Yarden Roman-Gat, 35, jumped out of a Hamas terrorist’s car while holding her three-year-old daughter, Geffen, with her husband Alon.
While running, she handed her daughter to her husband, hoping he could run faster than her, family friend Danielle Gallia-Kind told the audience at the Tribe of Life launch event in Finchley.
“I keep imaging that she told him: ‘Go. Save her’.Somehow, it worked and Geffen is safe and Alon is safe. Yarden gave Geffen life for the second time.
“But Yarden was taken hostage. She doesn’t even know that Geffen survived.”
Gallia-Kind, who is Israeli, said that the new grassroots movement was “a spontaneous international movement of mothers and allies of motherhood, united urgently and organically against terror and extremism and the risk that they and the silence around them pose to all the children of the world”.

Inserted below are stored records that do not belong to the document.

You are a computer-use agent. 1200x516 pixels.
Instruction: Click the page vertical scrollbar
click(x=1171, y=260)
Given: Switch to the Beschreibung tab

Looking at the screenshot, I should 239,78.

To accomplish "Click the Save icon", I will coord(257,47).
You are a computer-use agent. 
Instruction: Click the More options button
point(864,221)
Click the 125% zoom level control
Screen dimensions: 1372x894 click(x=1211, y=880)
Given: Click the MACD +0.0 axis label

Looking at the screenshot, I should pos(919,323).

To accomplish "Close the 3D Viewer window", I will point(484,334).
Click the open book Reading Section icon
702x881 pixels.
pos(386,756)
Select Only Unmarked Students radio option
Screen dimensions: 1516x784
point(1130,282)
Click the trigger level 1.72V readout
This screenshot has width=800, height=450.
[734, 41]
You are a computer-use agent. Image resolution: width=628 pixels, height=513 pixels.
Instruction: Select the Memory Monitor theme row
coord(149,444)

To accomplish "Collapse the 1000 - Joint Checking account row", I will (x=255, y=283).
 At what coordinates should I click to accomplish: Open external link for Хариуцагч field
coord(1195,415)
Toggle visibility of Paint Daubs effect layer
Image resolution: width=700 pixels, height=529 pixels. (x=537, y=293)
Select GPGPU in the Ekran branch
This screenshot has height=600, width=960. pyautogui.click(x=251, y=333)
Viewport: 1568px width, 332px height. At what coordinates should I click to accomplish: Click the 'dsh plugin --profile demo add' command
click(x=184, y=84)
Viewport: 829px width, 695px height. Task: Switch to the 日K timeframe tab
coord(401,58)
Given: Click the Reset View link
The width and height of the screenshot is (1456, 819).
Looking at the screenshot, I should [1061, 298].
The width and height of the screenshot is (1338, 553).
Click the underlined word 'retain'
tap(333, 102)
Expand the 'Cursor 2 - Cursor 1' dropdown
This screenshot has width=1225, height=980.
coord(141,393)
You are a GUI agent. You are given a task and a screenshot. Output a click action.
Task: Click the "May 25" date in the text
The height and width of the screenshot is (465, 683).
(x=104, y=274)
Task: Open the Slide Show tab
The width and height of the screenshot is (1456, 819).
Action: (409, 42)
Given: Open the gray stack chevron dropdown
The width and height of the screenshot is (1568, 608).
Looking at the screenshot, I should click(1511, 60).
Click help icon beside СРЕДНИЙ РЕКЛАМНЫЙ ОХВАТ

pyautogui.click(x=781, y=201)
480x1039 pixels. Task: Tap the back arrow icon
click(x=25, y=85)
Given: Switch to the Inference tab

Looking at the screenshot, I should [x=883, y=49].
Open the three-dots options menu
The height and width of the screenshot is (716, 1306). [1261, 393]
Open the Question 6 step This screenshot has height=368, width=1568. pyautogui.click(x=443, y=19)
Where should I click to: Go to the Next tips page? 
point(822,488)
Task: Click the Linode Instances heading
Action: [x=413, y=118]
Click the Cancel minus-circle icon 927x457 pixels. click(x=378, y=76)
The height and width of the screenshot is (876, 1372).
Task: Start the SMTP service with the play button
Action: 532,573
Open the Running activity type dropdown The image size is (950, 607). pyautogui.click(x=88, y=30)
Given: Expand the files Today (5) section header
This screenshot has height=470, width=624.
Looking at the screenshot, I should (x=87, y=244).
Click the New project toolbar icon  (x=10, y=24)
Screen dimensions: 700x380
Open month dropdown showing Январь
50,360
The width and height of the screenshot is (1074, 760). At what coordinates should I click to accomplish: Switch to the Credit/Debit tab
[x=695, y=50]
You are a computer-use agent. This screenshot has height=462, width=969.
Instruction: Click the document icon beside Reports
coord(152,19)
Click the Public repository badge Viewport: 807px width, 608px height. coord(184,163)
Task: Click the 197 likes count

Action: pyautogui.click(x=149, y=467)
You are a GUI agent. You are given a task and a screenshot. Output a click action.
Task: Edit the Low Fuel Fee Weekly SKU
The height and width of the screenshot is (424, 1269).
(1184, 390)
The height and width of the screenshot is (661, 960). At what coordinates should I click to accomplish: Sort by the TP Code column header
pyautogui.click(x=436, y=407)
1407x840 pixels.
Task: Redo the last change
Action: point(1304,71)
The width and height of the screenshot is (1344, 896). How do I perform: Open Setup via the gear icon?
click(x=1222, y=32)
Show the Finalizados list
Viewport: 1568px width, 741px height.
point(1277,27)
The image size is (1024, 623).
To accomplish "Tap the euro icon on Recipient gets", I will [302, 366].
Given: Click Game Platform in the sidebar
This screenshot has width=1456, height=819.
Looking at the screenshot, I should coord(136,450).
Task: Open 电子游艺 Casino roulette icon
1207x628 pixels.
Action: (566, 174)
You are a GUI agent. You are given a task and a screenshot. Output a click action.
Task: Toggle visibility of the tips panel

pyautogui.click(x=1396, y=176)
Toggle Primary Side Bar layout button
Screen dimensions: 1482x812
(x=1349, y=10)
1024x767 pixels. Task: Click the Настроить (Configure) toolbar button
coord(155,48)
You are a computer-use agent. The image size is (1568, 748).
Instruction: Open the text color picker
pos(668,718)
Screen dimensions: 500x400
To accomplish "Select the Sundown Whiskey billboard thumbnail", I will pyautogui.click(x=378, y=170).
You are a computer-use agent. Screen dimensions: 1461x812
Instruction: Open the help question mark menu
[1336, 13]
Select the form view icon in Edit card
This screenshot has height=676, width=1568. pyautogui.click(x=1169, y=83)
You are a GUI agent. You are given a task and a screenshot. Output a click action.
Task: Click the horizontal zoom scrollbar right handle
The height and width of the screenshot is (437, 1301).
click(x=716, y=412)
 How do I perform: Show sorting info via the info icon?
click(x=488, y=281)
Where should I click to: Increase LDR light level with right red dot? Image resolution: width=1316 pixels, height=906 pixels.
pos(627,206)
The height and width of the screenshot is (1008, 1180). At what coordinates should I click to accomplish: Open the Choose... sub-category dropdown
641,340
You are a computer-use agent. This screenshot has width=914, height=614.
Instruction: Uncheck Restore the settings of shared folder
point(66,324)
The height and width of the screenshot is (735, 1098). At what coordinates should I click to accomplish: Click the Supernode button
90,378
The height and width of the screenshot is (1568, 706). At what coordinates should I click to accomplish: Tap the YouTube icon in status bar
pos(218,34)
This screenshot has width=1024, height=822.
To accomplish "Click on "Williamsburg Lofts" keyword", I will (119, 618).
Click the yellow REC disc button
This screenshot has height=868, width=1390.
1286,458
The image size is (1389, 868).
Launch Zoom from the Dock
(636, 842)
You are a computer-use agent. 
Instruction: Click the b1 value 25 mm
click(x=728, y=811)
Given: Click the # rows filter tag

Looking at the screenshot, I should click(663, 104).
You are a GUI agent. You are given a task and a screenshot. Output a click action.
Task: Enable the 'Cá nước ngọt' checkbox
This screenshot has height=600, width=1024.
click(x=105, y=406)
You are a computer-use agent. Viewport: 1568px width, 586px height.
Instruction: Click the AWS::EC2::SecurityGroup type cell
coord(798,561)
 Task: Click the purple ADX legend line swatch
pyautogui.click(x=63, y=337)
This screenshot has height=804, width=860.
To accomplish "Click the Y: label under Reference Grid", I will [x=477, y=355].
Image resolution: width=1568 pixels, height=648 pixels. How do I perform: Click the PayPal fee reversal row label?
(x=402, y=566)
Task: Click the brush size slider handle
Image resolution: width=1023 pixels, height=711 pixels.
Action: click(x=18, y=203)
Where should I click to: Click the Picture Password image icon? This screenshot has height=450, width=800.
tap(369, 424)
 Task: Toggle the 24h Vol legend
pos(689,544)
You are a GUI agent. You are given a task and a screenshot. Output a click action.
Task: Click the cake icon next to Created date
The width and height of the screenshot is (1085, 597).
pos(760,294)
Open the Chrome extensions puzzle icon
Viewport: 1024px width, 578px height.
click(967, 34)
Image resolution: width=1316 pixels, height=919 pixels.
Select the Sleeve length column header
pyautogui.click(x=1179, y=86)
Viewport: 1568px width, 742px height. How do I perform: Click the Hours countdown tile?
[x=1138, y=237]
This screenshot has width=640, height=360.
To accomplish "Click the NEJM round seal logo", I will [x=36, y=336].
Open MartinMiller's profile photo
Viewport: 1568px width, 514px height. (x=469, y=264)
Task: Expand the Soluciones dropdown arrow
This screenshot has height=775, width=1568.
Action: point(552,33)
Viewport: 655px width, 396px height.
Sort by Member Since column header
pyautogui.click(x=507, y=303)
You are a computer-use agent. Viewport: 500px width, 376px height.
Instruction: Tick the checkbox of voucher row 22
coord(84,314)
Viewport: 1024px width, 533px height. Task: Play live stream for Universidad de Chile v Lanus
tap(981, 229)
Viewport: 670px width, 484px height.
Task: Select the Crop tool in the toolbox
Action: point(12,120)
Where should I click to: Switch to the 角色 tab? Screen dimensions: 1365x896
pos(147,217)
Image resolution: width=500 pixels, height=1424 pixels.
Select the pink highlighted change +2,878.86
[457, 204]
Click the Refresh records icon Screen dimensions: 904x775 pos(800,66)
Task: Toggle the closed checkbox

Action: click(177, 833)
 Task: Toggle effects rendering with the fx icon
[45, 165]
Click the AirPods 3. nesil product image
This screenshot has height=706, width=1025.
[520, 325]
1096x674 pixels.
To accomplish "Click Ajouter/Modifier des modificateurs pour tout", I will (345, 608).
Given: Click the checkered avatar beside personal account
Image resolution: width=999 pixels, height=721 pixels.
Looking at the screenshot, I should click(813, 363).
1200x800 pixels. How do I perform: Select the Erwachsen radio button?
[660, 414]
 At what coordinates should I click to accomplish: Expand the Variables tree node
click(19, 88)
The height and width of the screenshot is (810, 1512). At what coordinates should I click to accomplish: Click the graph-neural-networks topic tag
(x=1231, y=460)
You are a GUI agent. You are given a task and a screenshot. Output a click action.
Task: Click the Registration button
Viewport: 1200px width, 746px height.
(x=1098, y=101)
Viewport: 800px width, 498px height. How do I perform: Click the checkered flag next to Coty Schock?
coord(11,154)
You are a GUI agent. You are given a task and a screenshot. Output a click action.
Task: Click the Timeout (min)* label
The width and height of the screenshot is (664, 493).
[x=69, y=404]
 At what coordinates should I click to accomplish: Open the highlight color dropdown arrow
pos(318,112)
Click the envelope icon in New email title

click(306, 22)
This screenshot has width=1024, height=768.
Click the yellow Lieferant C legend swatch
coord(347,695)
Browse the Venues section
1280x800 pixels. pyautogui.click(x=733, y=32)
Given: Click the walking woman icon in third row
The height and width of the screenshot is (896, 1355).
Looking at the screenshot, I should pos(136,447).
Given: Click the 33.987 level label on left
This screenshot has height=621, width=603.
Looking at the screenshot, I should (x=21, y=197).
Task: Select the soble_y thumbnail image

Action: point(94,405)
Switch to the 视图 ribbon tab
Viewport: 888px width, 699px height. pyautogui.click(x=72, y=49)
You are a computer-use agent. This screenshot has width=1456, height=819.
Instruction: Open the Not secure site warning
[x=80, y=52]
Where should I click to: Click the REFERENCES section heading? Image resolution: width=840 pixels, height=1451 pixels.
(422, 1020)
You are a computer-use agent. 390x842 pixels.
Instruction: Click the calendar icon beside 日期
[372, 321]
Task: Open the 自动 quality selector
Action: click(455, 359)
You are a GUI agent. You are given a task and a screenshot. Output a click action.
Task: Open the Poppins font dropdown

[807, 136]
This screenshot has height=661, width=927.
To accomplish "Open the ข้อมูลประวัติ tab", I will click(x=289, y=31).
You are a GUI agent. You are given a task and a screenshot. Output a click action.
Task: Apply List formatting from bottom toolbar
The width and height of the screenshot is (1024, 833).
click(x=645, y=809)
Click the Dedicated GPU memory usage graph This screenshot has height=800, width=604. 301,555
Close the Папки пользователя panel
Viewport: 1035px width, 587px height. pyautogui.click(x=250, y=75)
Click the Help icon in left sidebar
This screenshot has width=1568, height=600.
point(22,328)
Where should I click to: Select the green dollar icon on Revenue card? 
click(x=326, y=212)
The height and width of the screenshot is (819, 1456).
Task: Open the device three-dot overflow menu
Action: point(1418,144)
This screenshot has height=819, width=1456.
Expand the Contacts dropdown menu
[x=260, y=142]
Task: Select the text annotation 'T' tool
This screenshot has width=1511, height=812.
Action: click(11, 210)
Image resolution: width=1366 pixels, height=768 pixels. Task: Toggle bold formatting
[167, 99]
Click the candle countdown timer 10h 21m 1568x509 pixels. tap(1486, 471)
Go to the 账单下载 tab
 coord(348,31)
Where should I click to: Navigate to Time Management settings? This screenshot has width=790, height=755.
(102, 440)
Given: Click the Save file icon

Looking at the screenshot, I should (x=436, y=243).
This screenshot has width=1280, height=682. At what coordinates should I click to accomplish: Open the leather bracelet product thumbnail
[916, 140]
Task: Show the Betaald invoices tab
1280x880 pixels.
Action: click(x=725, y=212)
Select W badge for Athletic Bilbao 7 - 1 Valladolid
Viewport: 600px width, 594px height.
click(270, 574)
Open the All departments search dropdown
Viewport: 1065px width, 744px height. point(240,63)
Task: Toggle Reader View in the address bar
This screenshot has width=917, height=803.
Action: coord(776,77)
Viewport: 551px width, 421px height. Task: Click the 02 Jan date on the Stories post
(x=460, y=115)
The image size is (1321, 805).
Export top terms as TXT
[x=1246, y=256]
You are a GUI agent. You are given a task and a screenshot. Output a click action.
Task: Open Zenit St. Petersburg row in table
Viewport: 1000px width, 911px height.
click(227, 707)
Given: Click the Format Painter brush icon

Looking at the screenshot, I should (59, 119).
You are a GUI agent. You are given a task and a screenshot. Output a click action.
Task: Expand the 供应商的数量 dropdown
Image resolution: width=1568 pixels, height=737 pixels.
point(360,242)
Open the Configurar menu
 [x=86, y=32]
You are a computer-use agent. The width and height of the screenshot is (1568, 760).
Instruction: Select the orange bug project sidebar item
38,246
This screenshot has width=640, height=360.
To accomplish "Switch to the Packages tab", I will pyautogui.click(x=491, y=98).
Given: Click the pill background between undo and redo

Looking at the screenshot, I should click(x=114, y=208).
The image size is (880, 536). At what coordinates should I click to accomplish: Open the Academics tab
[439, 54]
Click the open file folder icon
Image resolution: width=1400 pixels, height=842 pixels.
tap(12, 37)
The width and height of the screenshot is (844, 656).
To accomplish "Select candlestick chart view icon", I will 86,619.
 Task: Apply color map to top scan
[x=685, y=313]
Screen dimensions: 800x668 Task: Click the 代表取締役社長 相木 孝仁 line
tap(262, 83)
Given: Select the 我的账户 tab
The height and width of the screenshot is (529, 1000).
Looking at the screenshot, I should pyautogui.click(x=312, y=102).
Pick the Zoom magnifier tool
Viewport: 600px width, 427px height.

She said that the most pressing issue was calling for the release of the hostages. “Regardless of where we come from, we all understand that the first act towards a world worthy of continuing to bring new life into is the immediate release of all the hostages that were taken on October 7.”
She called on the diverse audience to find allies among women’s rights organisations and politicians.
She said: “In the darkest moment of her life, Yarden was able to reshape a dead end into a crossroad. She found a tiny crack to a possible future for her child and gave everything she had to make it possible.”
“We are here today, Yarden, as we are trying to learn from you how to change dead ends into crossroads, to find a tiny crack, to see a possibility of a future and to act like you did.”
The audience at New North London Synagogue also heard from Thomas Hand, the father of nine-year-old hostage Emily Hand and Iris and Tuval Haim, the mother and brother of hostage Yotam Haim, 28.
Iranian activists Vahid Beheshti and Lily Moo also spoke, in addition to Dr Chloe Pinto, a specialist in critical antisemitism, at the event hosted by JC journalist Nicole Lampert.
Judy Peritz Wynne, one of the organsiers, told the JC: “We are trying to make the movement universal. Mothers are part of the tribe of the living, not part of the tribe of death.”
Audience member Alex said afterwards: “It’s important to hear the voice of women, who are interested in love and peace.”